Pour une « petite conne », combien de gros niqueurs ? Les retombées du nuage frontiste échappé des urnes après le séisme du premier tour des élections cantonales 2011, n’en finissent pas de contaminer nos aubes radiophoniques sans guère laisser présager la moindre odyssée.
Vendredi 25 mars, Europe1 et RTL ont envoyé… au front, dès potron-minet, leurs deux fantassins de la vanne gluante et de l’analyse spécieuse : Guy Carlier et Eric Zemmour (trompettes).
Dans un billet subtilement titré « Gros cons, Petite conne », Guy Carlier soigne ses épithètes pour régler son compte à sa consoeur de France Inter, Sophia Aram. À coup d’injure ad hominem, l’immigrée clandestine des ondes est renvoyée du club des commentateurs de souche, dans lequel le biographe de Nadine Morano aimerait tant voir être réintégré Stéphane Guillon, ce piètre ronéotypeur de dépêche AFP.
Le Frédéric Dard par alliance, spécialisé dans les retournements de veste et les actes de contrition dégoulinante, nous livre ensuite les secrets de sa correspondance. De ces missives attendrissantes écrites d’une main blanche par d’honnêtes citoyens déboussolés, il ressort que « monsieur le procureur, c’est pas ma faute si je suis passé directement d’un vote de gauche à un vote d’extrême droite sans même passer par la case Modem ».

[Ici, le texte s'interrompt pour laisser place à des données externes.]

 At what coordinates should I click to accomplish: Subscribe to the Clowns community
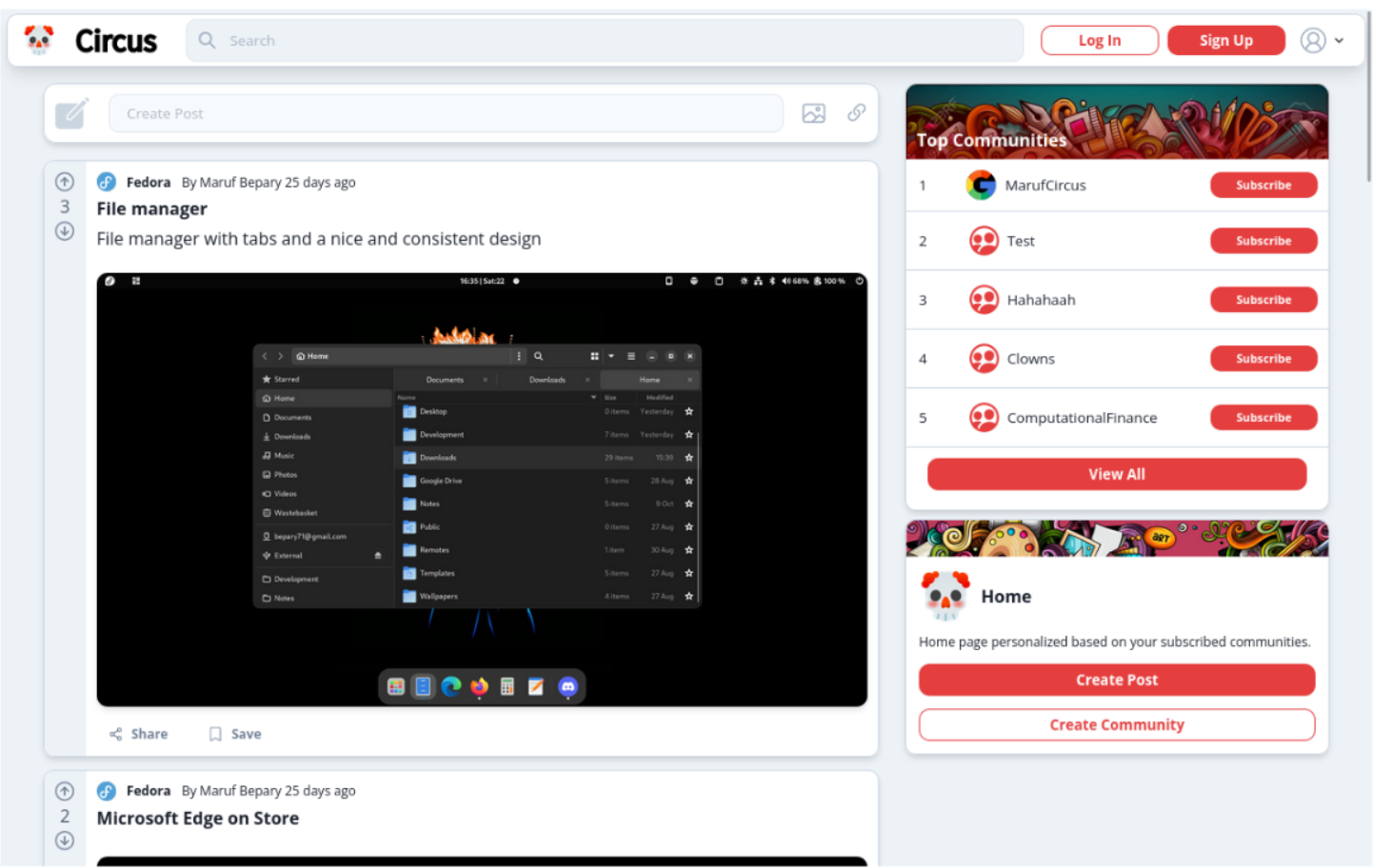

Et qu’est-ce qui vous arrive donc, madame Mendès-France (c’est la référence citée par Guy Carlier, c’est dire si sa culture politique est grande) ? « J’ai besoin qu’on s’occupe de moi et, au moins, le FN me dit les mots que j’ai envie d’entendre, et tant pis si ça me coûte cher… », se fait l’écho l’ancien comptable, dans un pastiche saugrenu d’Anna Gavalda. Voilà, c’est tout. Pas un mot sur ces mots. Ni sur ces maux, d’ailleurs. Circulez, y a rien à comprendre.
Le cheminement de cette pensée empreinte de calino thérapie sur divan et censée expliquer la montée du Front national laisse pantois. Quels peuvent donc bien être ces mots que les déçus des partis traditionnels rêvent d’entendre prononcer ? « La France aux Français » ? « Rétablissement de la peine de mort » ? « Suppression de l’IVG » ? On n’en saura pas plus. Il faut se contenter de ce constat navrant. Il faut juste accepter l’idée que, plutôt que de se battre, de s’engager, de militer, le néo converti au vote brun attend une chose et une seule : qu’on lui murmure des obscénités à l’oreille pour mieux se rendormir. Chacun ses mœurs, après tout.
De son côté, dans un exercice de haute voltige pour sauver le soldat Claude Guéant, Eric fait du Zemmour. Et c’est pour ça qu’on le déteste ou qu’on le déteste (rayez la mention inutile).
« Les grands inquisiteurs du politiquement correct » sont évidemment convoqués dès la première phrase. L’innocent politologue du samedi soir peut ainsi dénoncer la torture insidieuse des « Torquemada de bacs à sable » (sic) dont serait victime le relaps du ministère de l’Intérieur. À partir de là, tout est permis.
Avec une obsession qui frise la maladie mentale, le reporter assis du Figaro affirme haut et fort que « …de nombreux Français fuient ces banlieues que leur départ transforme en ghettos ethniques… ». On ne prend même plus la précaution de préciser « Français de souche » ou « blancs », ni de suggérer que parmi ceux qui restent, les Français tout court sont encore nombreux, malgré leur provocante carnation non blafarde. Même pas peur, même pas mal. La parole est libérée. La rhétorique du Front national est digérée.
Alors, le Victor Hugo du jardin d’enfants se met à compter les immigrés parce qu’il n’a décidément rien d’autre à faire : 200 000 légaux entrent chaque année mais, faut pas me la faire, des qui profitent d’un regroupement familial ou d’un mariage, les fourbes ; auxquels il faut ajouter 50 000 clandestins (« au minimum »), que notre Jules Michelet hystérique ne parvient lui-même pas à attraper, occupé qu’il est à sautiller sur sa chaise en poussant de petits cris apeurés. Ce qui nous fait quand même la bagatelle de 250 000 personnes franchement louches capables d’en mettre en péril 60 millions d'autres, et leur culture et leur civilisation avec, les nuls.
Dès lors, la démonstration étant faite, la conclusion tombe, péremptoire et sans appel : « …ce flux ininterrompu aggrave sans fin les tourments d’une société pervertie par le relativisme de ses élites… ». Ils sont partout, ils sont protégés par les puissants, ils menacent notre nation.
Un bien belle matinée, chers auditeurs.